*** Opening of Data provided ***

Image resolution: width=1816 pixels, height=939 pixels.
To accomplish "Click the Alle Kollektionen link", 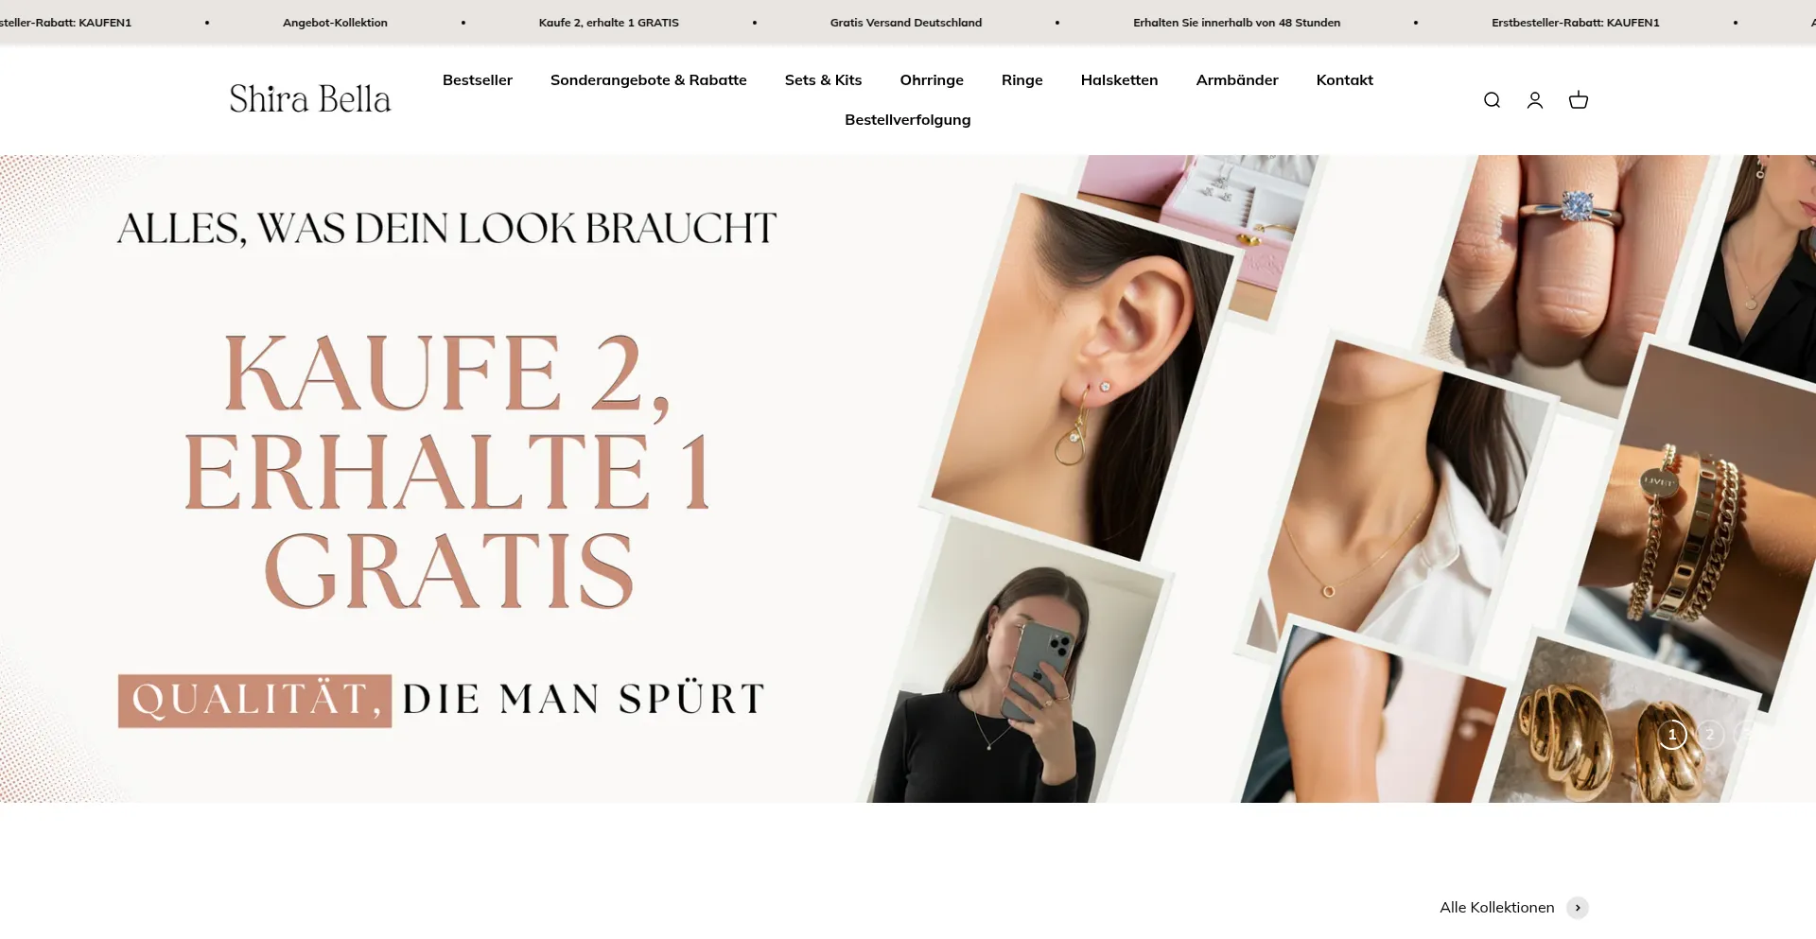I will point(1497,908).
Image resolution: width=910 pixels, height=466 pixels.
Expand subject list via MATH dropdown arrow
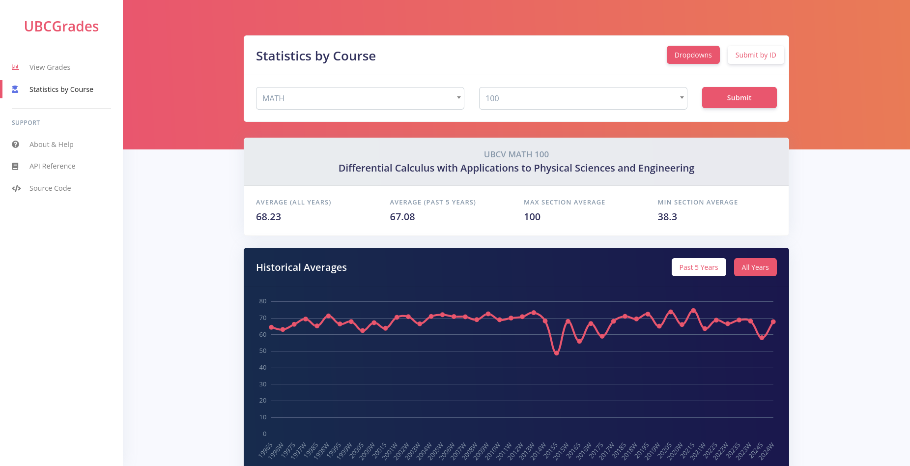click(x=458, y=98)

*** Close of Data provided ***

▶ **Instructions to follow**:
Filter the entries above and return only the lines holding "pixels".

▶ **Result**:
Image resolution: width=1816 pixels, height=939 pixels.
Image resolution: width=910 pixels, height=466 pixels.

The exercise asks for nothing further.